Iowa Skips BABs for Upcoming Sales

CHICAGO — Iowa, an earlier user of Build America Bonds, won't draw on that program again for two upcoming sales because the savings are not worth the worries over heightened scrutiny from the Internal Revenue Service, Treasurer Michael Fitzgerald said yesterday.

The state on Tuesday will sell $140 million of revenue bonds backed by its moral obligation pledge to finance construction of a new maximum security prison authorized by the Legislature last year. The deal also will retire $6 million of notes issued in April 2009 to fund initial planning for the facility.

William Blair & Co. is the book-running senior manager and Bank of America Merrill Lynch is co-senior manager. Public Financial Management Inc. is financial adviser and Faegre & Benson LLP is bond counsel. Strong retail demand is expected as interest on the bonds carry an exemption from both state and federal income taxes.

The bonds mature in 17 years, so Fitzgerald said the BAB program's savings are limited over a tax-exempt structure, given that the most economical benefits of the taxable program remain on the long end of the yield curve. Recent IRS comments over future audits and federal offsets involving subsidy payments have, however, curbed the state's interest.

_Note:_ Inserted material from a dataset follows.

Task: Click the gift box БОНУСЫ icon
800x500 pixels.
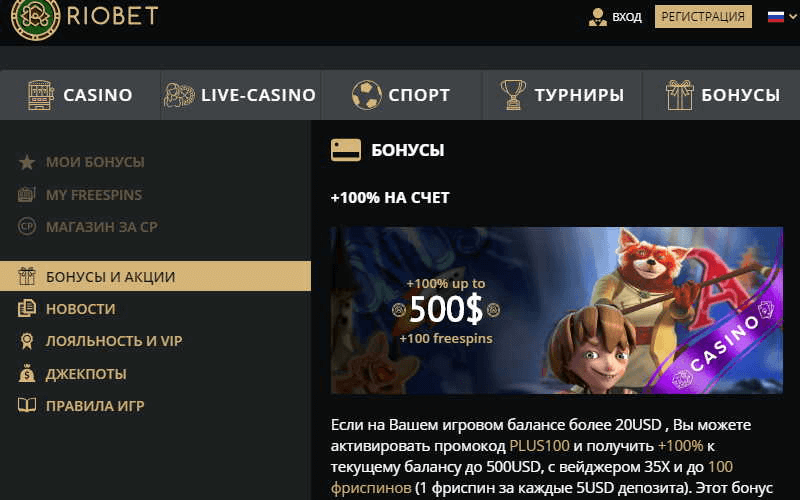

Iowa more likely would have considered BABs in its $150 million sale of I-JOBS bonds expected as soon as September. The sale is a follow-up to $600 million the state issued last July to fund a new infrastructure program. The 2009 deal included a mix of tax-exempt and BABs that were created in the federal stimulus program.

"We just don't think the savings are significant enough, with Treasury looking at audits and looking at withholding payments. We don't want the difficulty unless the savings are significant," Fitzgerald said.

"With the help of our finance team and bond counsel, we certainly have dotted every 'i' and crossed every 't' on our BAB sale last year, but when you hear they are going to audit 50% of deals, it looks like a witch hunt and that they are trying to wrestle with the states. We don't want the red tape. If we had a large deal with more savings involved, we would consider it."

Fitzgerald said he does not know of any subsidy payments withheld to offset payments owed by the state to the federal government.

An IRS official initially said last month that half of BABs might be audited, but the agency has since backed away from that assertion and officials have sought to ease issuer concerns, calling worries over the level of audits and the withholding of BAB interest payments overblown.

The deal next week was assigned a Aa2 by Moody's Investors Service and AA by Standard & Poor's. Iowa, which does not issue direct general obligation bonds, carries top issuer ratings from both agencies. It has $770 million of rated debt that either carries its moral obligation pledge or its appropriation pledge.

Iowa broke ground earlier this month on the new prison. The state has pledged towards repayment of the bonds revenues raised from court fines, fees, and forfeited bail from criminal cases. The pledge is subordinate to repayment of a 2002 bond issue that matures in 2016 with annual debt service of $8 million. Pledged revenues totaled $83 million last year and have grown 8% annually since 1995. They will provide five times debt service coverage once the 2002 bonds are retired.

The rating on the prison bonds is supported by the strength of the state's moral obligation pledge, adequate debt-service coverage and reserve fund, but is challenged by the narrow pledged revenues and the use of a subordinate pledge.

"Iowa's financial position has strengthened in recent years, allowing the state to be better prepared for the sudden economic shift," Moody's noted.

The state ended fiscal 2009 with an unreserved, undesignated fund balance of $802 million, or roughly 9.1% of fiscal 2009 revenues. Gov. Chet Culver cut spending by 10% in fiscal 2010 to deal with reduced revenues. The March forecast projected a 9% drop in revenues in fiscal 2010 before returning to modest revenue growth of under 1% in fiscal 2011 which begins next month.

The state expects to close out fiscal 2010 with $807 million in its cash reserve fund and an economic emergency fund which represents 15% of revenues. The state earlier this year adopted a $5.28 billion budget for fiscal 2011.

The I-JOBs deal was originally set for sale in late spring or early summer, but was postponed as the state does not yet need the proceeds, Fitzgerald said. Bank of America Merrill Lynch will serve as senior manager on that deal, with William Blair acting as co-senior. PFM is also advising on that transaction. The state is still working on structural details. Dorsey & Whitney LLP is bond counsel.